Hi,
I’m having some trouble with understanding exactly how to correctly return values from native functions. I’ve been trying to port a method that I’ve been using in .netmf just as a learning process really (of both the RLPlite process and the C language!), and to see if it’s much faster etc.
It works, and returns the value expected the first time it is called, but then each time after it returns a value that is growing! ???
This is the native code (takes a byte array of a floating point number and returns the float);
int RLP_charArrayToDouble(void *par0, int *par1, unsigned char *par2)
{
float *num = par0;
unsigned char *str = par2;
unsigned int length = par1[0];
bool decimalFound = false;
bool preDec = true;
float preDecimalMulti = (float)1;
float postDecimalMulti = 0.1;
float buffer;
float ret;
int i = 0;
for(i=0; i<length; i++)
{
if (str[i] == 0x2e)
{
decimalFound = true;
}
else if (str[i] != 0x2e)
{
if (decimalFound)
{
buffer = (float)(str[i] - '0');
ret = ret + (buffer * postDecimalMulti);
postDecimalMulti = postDecimalMulti / (float)10;
}
else if (!decimalFound)
{
buffer = (float)(str[i] - '0');
ret = (ret * preDecimalMulti) + buffer;
if (preDec)
{
preDecimalMulti = (float)10;
preDec = false;
}
}
}
}
num[0] = ret;
return ret;
}
and the managed code that calls it (that hopefully explains what it does);
int ret = 0;
byte[] charArrayBytes = new byte[7];
charArrayBytes = Encoding.UTF8.GetBytes("143.617");
int[] length = new int[1];
length[0] = charArrayBytes.Length;
float[] floatReturned = new float[1];
floatReturned[0] = 0;
ret = RLP_ReturnFloatTest.Invoke(floatReturned, length, charArrayBytes);
Debug.Print("'143.617' returned as:" + floatReturned[0].ToString());
The first time I get 143.617 but then 14505.3164, 1450675.12, 145067648, 2147483647! I also have to completely re-program tinybooter and the firmware to reset this! ??? This morning I ran it a few times and it returned the correct value everytime, which in itself is also odd.
I’m a bit stuck now. Should I be disposing of variables or something, or managing them in a different way?
I wondered also if there is an accuracy issue as this always returns 143.617004;
int RLP_ReturnFloatTest(void *par0, int *par1, unsigned char *par2)
{
float *num = par0;
num[0] = 143.617000;
return 0;
}
Is that a separate issue that is related to the accuracy of the processor?

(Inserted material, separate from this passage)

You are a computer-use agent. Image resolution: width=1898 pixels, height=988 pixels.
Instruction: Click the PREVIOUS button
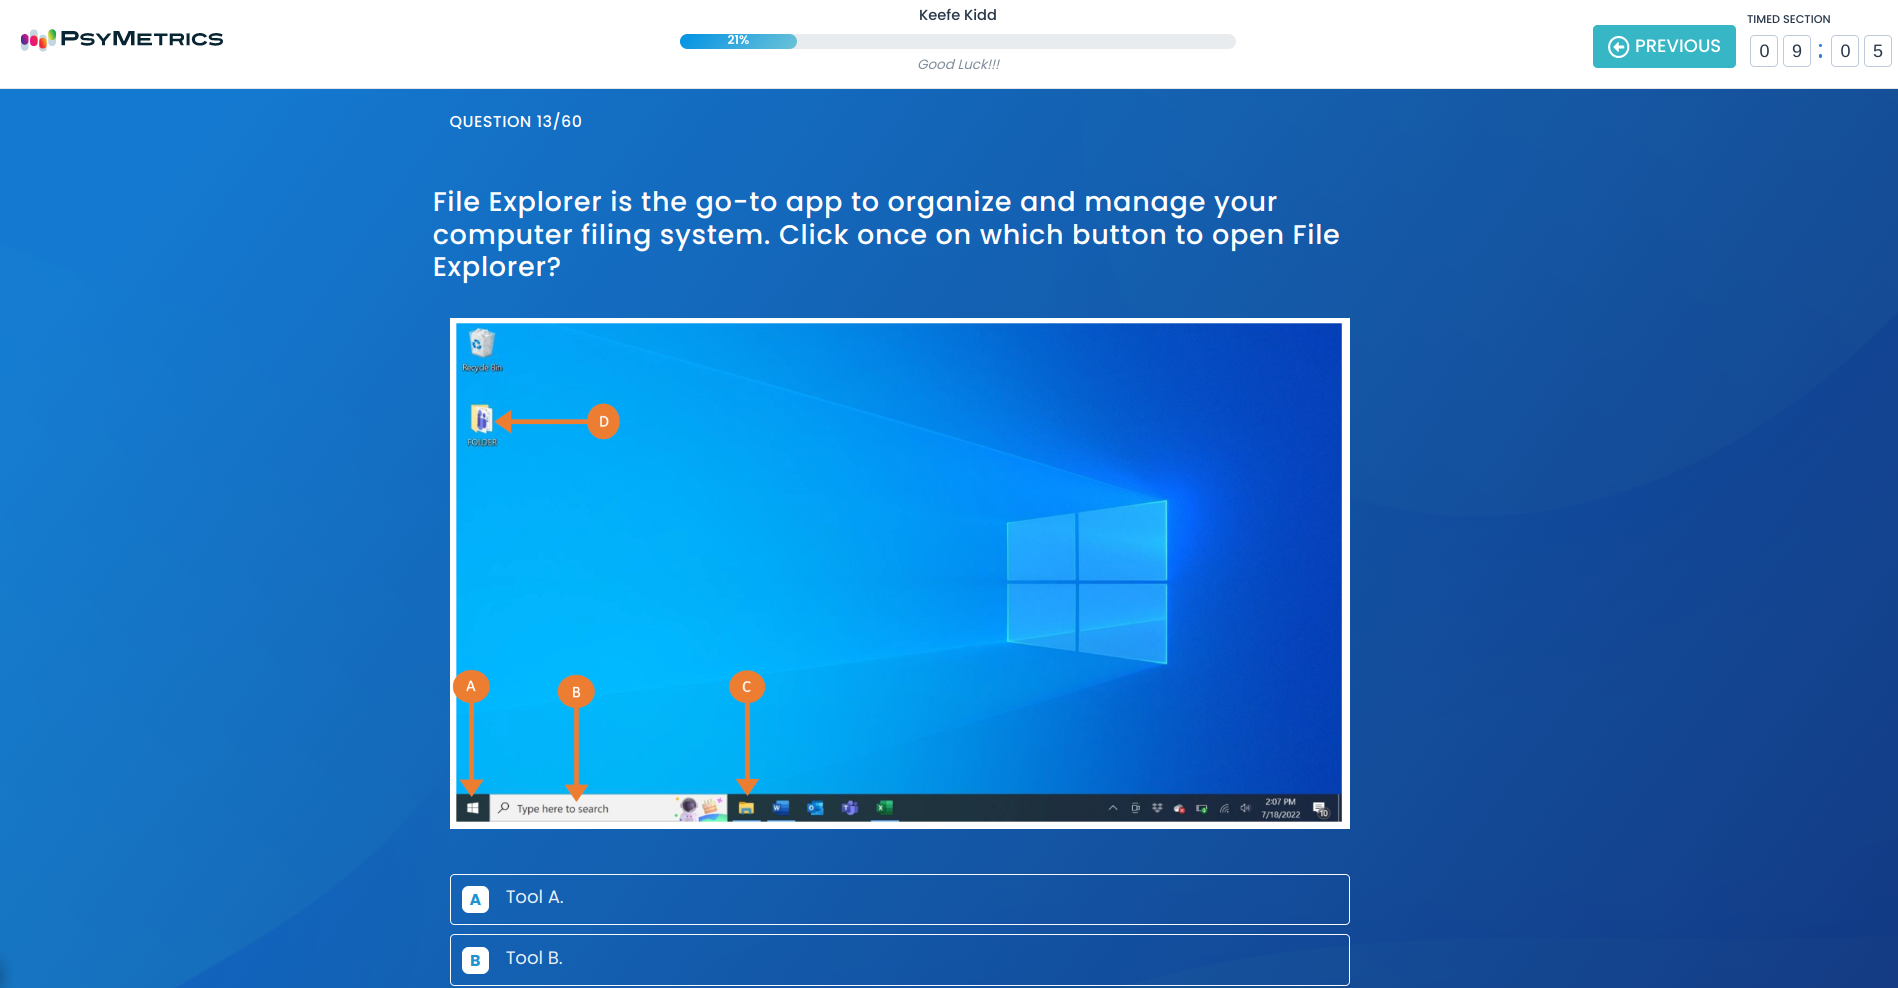1663,47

This is the output from FEZconfig (Cerbuino Bee);
[quote]Loader (TinyBooter) version information:
4.2.6.1 on this computer.
4.2.6.1 on this device.
The Loader (TinyBooter) is up to date. <<<
Firmware (TinyCLR) version information:
4.2.6.2 on this computer.
4.2.6.2 on this device.
The Firmware (TinyCLR) is up to date. <<<[/quote]
Any help is much appreciated. I’m fairly new to all languages and self taught so please be kind!